● **TEXT BLOCK**

— start —

[MD] Bo's right! For all the wrong reasons? (Part1)

David Thomas combinedefforts at earthlink.net
Sat Jul 31 21:34:57 PDT 2010


All,

Since early in the Lila Squad days it was clear that Bo was skeptical of
Pirsig's further development of the Quality idea in Lila. He sensed there
was something wrong with the MoQ picture. When the S.O.D.V paper was
published he came to a full rolling boil and has not turned off the heat
since. It is becoming more and more clear to me he was and is right. But not
in the way that he (or for that matter many others) will be happy with. In
addition as I watch the ongoing conversations here, except for a few of the
MoQ priests, most if not all have some similar concerns.

For instance of those who see value in Pirsig's work none would seem further
apart than Bo and Krimel. Recently Krimel posted:

>[Krimel in Bo's weak versus strong interpretation of quantum physiks thread]
> For about the umpteenth time I regard Pirsig's work especially in ZMM as a
> western explication of Taoism and as such very useful and valuable. When it
> strays from that track it becomes, er, uh, less valuable.

— end —

● **DATASET EXTRACT**
— start —

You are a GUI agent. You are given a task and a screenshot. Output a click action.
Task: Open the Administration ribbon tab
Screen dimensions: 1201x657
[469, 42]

— end —

Pull out the stretch of the post on Pirsig's Quality idea from "David Thomas combinedefforts" through "some similar concerns.", copying it word for word.

● **THE ANSWER**
David Thomas combinedefforts at earthlink.net
Sat Jul 31 21:34:57 PDT 2010


All,

Since early in the Lila Squad days it was clear that Bo was skeptical of
Pirsig's further development of the Quality idea in Lila. He sensed there
was something wrong with the MoQ picture. When the S.O.D.V paper was
published he came to a full rolling boil and has not turned off the heat
since. It is becoming more and more clear to me he was and is right. But not
in the way that he (or for that matter many others) will be happy with. In
addition as I watch the ongoing conversations here, except for a few of the
MoQ priests, most if not all have some similar concerns.